Test retrieval separately from generation. Phase 1: can your system retrieve the right chunks given a known question? Build a retrieval eval with 20-30 query/expected-chunk pairs and measure recall@3 (does the right chunk appear in the top 3?). Only after retrieval recall is above 80% should you build end-to-end generation evals. Mixing the two makes failures impossible to diagnose.
What You’ve Built vs. What Production Needs
This example uses an in-memory ChromaDB collection (data is lost on restart). A production RAG system adds:
- Persistent vector store - ChromaDB with disk persistence, Pinecone, Weaviate, or pgvector
- Document ingestion pipeline - Watch for new/updated documents and re-index incrementally
- Metadata filtering - Filter by department, date, or access level before semantic search
- Re-ranking - A second-pass model (cross-encoder) to re-sort the top-K results by relevance
- Citation tracking - Return source document IDs alongside the answer so users can verify
Embedding models and LLMs should never be the same model. Use a dedicated embedding model (text-embedding-3-small) and a separate generation model (gpt-4o-mini). Mixing them causes subtle bugs when you upgrade: if you upgrade the embedding model, all your stored vectors become incompatible with new embeddings and retrieval breaks silently. Keep the two concerns completely separate with separate version tracking.
What’s Next
In the next tutorial you’ll build an AI agent - a system that doesn’t just answer questions but can take actions, call tools, and loop until it solves a problem.
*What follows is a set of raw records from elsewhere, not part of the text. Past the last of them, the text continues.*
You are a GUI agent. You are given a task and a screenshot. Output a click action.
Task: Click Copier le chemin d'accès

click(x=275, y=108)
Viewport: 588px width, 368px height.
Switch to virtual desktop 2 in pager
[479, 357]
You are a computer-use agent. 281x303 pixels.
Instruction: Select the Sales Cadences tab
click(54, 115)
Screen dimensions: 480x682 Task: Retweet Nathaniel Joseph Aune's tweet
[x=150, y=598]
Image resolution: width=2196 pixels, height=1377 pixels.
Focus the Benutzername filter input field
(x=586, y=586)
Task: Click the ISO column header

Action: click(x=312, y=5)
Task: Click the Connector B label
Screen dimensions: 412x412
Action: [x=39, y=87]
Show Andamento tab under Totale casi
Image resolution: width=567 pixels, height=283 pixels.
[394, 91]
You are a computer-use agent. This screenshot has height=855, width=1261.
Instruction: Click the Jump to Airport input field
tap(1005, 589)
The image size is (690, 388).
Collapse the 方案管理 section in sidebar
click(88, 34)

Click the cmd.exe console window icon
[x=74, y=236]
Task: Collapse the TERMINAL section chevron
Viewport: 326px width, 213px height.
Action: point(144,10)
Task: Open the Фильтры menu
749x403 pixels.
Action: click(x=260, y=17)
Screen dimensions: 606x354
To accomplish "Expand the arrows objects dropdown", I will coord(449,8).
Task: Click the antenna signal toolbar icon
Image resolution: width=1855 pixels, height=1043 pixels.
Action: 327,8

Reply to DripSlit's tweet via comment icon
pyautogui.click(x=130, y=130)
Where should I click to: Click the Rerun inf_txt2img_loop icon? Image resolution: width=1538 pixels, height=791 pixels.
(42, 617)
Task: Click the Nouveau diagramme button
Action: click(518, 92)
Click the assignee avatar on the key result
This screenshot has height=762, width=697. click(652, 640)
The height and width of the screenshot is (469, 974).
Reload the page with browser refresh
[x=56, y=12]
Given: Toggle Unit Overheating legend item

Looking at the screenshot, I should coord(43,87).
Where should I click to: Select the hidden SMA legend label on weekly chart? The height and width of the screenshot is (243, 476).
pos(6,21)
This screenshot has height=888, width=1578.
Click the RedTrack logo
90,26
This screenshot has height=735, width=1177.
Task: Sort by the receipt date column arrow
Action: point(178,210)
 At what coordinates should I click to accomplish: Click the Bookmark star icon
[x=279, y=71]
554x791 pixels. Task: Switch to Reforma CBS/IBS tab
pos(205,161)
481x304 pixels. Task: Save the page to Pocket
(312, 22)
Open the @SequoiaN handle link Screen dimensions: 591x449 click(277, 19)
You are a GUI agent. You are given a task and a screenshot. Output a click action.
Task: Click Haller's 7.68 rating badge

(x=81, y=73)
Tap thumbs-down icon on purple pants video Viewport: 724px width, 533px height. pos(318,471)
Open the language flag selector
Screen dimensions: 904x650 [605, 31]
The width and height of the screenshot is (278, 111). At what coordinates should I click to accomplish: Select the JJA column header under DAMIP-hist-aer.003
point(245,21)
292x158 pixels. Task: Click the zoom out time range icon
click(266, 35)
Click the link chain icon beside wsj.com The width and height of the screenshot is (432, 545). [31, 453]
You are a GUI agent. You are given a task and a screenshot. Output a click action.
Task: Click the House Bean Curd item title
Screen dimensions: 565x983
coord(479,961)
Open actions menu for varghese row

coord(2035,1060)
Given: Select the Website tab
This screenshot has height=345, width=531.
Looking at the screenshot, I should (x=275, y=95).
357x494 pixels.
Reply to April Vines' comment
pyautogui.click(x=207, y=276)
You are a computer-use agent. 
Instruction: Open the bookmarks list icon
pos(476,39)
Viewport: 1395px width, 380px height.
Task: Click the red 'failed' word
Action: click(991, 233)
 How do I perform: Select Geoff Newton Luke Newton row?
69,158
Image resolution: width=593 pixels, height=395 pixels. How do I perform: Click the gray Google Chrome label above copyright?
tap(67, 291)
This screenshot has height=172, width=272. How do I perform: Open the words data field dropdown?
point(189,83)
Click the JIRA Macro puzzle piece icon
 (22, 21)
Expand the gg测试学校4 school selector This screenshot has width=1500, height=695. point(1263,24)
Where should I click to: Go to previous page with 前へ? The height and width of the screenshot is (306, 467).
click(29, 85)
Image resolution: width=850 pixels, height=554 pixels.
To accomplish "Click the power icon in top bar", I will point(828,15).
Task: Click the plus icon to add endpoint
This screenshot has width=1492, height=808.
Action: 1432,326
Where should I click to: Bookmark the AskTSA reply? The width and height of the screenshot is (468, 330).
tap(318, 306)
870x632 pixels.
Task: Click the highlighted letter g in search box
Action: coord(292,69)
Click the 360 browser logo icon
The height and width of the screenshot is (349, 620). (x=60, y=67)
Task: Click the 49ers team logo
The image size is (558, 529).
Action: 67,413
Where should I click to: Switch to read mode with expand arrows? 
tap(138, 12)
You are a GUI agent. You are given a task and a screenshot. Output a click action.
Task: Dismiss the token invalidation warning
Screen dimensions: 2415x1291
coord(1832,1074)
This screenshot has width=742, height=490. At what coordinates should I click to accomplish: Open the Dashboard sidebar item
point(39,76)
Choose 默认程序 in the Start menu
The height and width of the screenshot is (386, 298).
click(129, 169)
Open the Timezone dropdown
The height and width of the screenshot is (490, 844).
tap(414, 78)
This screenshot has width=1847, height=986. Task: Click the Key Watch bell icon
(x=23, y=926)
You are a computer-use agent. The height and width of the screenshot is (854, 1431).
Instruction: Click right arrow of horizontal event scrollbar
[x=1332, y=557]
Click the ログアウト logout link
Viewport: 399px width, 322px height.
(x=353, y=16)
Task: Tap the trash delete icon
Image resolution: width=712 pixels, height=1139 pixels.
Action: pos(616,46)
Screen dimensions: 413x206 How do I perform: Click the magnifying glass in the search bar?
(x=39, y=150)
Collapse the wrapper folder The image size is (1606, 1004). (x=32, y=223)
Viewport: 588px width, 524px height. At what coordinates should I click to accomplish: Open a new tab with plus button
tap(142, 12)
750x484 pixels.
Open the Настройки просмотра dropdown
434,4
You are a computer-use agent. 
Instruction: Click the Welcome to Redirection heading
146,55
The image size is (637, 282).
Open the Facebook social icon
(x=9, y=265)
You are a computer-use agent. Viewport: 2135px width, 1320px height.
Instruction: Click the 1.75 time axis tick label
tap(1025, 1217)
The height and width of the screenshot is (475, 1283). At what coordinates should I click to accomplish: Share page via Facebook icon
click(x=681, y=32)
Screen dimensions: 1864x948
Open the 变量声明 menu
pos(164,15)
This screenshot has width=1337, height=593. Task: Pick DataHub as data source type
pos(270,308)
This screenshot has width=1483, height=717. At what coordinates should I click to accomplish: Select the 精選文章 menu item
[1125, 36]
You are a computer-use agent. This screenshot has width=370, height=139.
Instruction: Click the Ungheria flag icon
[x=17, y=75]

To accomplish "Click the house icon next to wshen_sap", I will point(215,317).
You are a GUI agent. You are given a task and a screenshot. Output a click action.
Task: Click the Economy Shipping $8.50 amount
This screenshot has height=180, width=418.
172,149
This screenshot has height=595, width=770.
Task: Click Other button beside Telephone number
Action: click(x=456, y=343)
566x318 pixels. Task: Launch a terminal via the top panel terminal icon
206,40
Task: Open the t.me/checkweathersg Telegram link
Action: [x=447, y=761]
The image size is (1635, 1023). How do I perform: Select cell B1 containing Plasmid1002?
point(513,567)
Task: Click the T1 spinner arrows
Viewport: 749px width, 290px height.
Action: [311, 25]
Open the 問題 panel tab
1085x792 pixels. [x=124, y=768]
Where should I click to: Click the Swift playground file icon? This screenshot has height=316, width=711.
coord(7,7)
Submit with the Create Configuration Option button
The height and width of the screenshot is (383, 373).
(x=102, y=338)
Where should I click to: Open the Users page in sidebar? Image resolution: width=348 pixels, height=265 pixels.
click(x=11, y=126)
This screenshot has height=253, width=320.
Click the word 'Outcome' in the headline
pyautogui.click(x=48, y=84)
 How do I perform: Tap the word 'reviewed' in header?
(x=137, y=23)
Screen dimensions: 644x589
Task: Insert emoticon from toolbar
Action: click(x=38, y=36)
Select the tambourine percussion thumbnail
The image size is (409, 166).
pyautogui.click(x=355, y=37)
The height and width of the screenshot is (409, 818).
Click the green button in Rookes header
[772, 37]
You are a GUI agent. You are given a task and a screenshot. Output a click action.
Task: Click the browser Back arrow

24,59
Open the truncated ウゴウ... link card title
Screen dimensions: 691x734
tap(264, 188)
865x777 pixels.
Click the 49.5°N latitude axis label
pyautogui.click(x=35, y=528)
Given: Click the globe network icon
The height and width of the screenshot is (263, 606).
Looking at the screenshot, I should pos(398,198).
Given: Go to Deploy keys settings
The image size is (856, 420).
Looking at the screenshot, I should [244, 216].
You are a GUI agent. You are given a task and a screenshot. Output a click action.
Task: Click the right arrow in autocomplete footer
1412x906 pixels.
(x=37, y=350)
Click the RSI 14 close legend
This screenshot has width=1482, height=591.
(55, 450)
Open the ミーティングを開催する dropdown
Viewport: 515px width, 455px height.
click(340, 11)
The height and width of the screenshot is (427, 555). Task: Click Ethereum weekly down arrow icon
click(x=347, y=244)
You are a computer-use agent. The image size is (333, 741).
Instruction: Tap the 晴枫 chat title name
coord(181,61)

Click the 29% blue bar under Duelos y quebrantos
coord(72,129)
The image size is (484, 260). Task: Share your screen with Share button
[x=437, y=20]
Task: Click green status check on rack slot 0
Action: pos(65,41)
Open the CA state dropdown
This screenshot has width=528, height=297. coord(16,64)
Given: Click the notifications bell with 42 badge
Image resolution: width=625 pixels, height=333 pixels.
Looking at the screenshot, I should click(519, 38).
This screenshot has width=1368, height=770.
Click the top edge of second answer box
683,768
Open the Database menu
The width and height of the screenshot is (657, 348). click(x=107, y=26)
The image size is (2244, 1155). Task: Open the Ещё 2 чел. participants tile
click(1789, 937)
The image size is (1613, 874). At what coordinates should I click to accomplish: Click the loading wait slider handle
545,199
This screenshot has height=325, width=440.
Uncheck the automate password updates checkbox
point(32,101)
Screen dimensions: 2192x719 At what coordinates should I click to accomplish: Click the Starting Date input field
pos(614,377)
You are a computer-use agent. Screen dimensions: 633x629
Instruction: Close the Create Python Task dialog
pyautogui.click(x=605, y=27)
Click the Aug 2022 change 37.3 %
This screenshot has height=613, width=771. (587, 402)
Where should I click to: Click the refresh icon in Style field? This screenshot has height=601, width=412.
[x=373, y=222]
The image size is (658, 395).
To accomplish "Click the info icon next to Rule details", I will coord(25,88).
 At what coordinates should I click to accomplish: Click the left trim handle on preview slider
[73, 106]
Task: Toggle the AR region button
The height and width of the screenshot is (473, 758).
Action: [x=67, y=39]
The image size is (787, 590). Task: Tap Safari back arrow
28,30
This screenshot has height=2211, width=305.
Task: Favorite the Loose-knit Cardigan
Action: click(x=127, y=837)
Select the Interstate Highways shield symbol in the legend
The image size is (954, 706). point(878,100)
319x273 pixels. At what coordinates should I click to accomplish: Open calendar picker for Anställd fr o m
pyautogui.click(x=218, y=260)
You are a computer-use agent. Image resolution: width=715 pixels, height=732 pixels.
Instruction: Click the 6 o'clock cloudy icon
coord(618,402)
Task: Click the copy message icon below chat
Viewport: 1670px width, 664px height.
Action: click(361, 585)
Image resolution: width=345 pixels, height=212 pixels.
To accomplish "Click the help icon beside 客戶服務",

RAG is the memory; agents are the hands.
Interview Notes: Advanced RAG Patterns
Basic RAG retrieves chunks by embedding similarity. Production RAG often combines several techniques:
| Pattern | What it adds |
|---|---|
| Hybrid search | Combines dense vectors with keyword/BM25 search. |
| Reranking | Reorders candidates using a stronger cross-encoder or reranker. |
| ColBERT-style retrieval | Late interaction retrieval that keeps token-level matching signals. |
| HyDE | Generates a hypothetical answer/document, then retrieves against it. |
| RAPTOR | Builds hierarchical summaries for multi-hop or broad questions. |
| GraphRAG | Uses entities and relationships when the answer depends on graph structure. |
| Query rewriting | Converts user questions into retrieval-optimized queries. |
Choose the pattern based on failure mode. If retrieval misses exact terms, add hybrid search. If chunks are noisy, add reranking. If answers require relationships, consider GraphRAG.
Interview Practice
- What problem does RAG solve compared with prompting alone?
- Describe the basic ingest, retrieve, generate pipeline.
- When should you add hybrid search?
- What is reranking, and why does it improve answer quality?
- Compare HyDE, RAPTOR, GraphRAG, and ColBERT-style retrieval.
- What metrics would you use to evaluate retrieval quality?